— Вам что-нибудь подержанное, как я понимаю.
Мы пристыженно кивнули.
— Так и сказали бы, — сказал он с облегчением. — Вон туда ступайте посмотрите. Там подержанные, у богатых церквей покупаем. Может, что и подберете. Уж не знаю. Имейте в виду, гарантии мы не даем.
— Надеюсь, можно проверить один-другой? — спросил мистер Доутвейт почтительно.
Вопрос его остался без ответа — хозяин магазина уплыл навстречу более внушительным клиентам.
Как только удалилась эта важная персона, Эллербек стал самим собой. Глаза загорелись, в голосе зазвучали твердые нотки.
— Давайте глянем на цены, — сказал он, юркнув в загончик для презренных и отверженных. — Что толку смотреть дорогие. Давайте походим, а потом обменяемся мнениями.
Так мы и сделали.
Через пять минут он сообщил:
— Решено, можем покупать. Один из этих трех — вот этот, тот желтый и вот тот. Кейти, милочка, неси сюда табурет, давайте по очереди послушаем, как они звучат.
И Кейти, поправив свои длинные волосы и поплотнее нахлобучив шляпку, проиграла на каждом из трех органов «Все люди на земле», решительно и энергично выявляя их возможности. Пока она, как безумная, нажимала на педали, усиливая и умеряя звук, Доутвейт стоял скрючившись и прислонившись к трубам органа.
— Я не музыкант, мистер Беркин, — объяснил он, заметив мое удивление, — честно признаюсь, понимаю в мехах, никто не станет отрицать — это моя профессия.
Лично я сумел только заметить, что три претендента звучат примерно одинаково, да еще внес свою лепту в анализ происходящих испытаний, сказав, что один орган дрожит, когда на педали сильно нажимают, а второй чудно пахнет. Потому, когда остановились на третьем и решили его проверить с пристрастием, я почувствовал себя польщенным. В это время другие покупатели, судя по всему, решали аналогичную проблему, поскольку из чрева того, что объявлялось очень дорогим органом, неслись раскаты грома и пронзительные визги фанфар.
— Пойдите узнайте, долго еще они там шуметь собираются, мистер Беркин, — приказала Кейти, и я выплыл из закута с подержанными инструментами, обходя стороной места скопления музыкального орудия, и вынырнул на пустой пятачок, который предназначался для более солидных клиентов. И это оказались Кичи.
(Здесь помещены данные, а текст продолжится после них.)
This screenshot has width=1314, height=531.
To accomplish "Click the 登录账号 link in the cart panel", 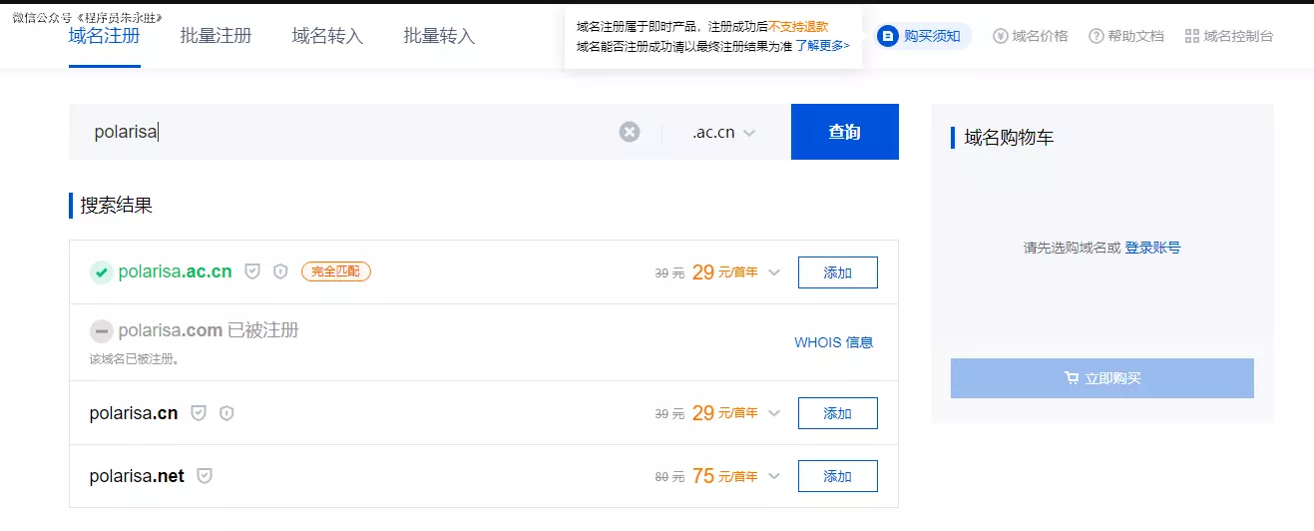I will point(1152,248).
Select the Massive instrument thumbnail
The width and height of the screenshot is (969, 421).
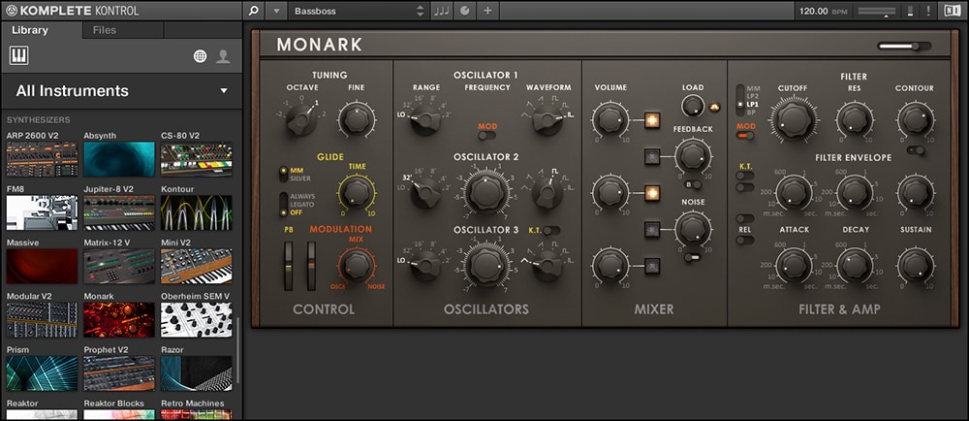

Я остановился, но прежде чем мне удалось трусливо нырнуть под укрытие пианиновых джунглей, Алиса Кич повернулась. В эту самую минуту, чтобы с пущим усердием продолжить свои пневматические исследования, мистер Доутвейт забрался на стул, тем самым объясняя мое присутствие в этом магазине. Алиса сверкнула глазами. Какое-то мгновение я был уверен, что она сейчас расхохочется. Может, и расхохоталась бы, но в эту секунду владелец магазина вновь обрушился на орган, и под прикрытием звукового шквала я ретировался.
— Они сейчас заканчивают, — солгал я.
А мистер Эллербек, развернув бумажный сверток, который он прихватил с собой, извлек на свет божий сборник уэслианских гимнов.
— Если хотим попасть на поезд в четыре часа семь минут, нечего мешкать. Давай, Кейти, споем триста восемьдесят девятый номер «Он спустился на тучах, чтоб грешников судить». Там все что надо.
И, работая коленями, подымая и опуская ноги, как спринтер, Кейти ответила контрударом.
— Думаю, этот нас устроит, мистер Доутвейт, — сказал начальник станции. — А как вы считаете, Том? Но пока мы не вынесли окончательного решения, давайте послушаем, как он звучит во время пения, ведь вы только дважды слушаете его без пения — при входе и выходе. Итак, сто девятнадцатый номер, Кейти, «Достойный Агнец».
И тут они начали — Кейти вела неожиданно сильным сопрано, несколько утрированный тенорок Эллербека почти гармонировал с basso profondo [39] кузнеца (скрестившего на плаще свои мощные лапищи), а я изучал потолок, гадая, что Алиса Кич подумает о нашем грохоте.
Звук был оглушительно-великолепный, и они уже к третьему стиху приступили, как их оглушил вопль маньяка — это был владелец магазина, потерявший голову от бешенства.
— Эй, вы! — орал он. — Прекратите сейчас же! Спевками заниматься здесь надумали! Мои покупатели сами себя не слышат.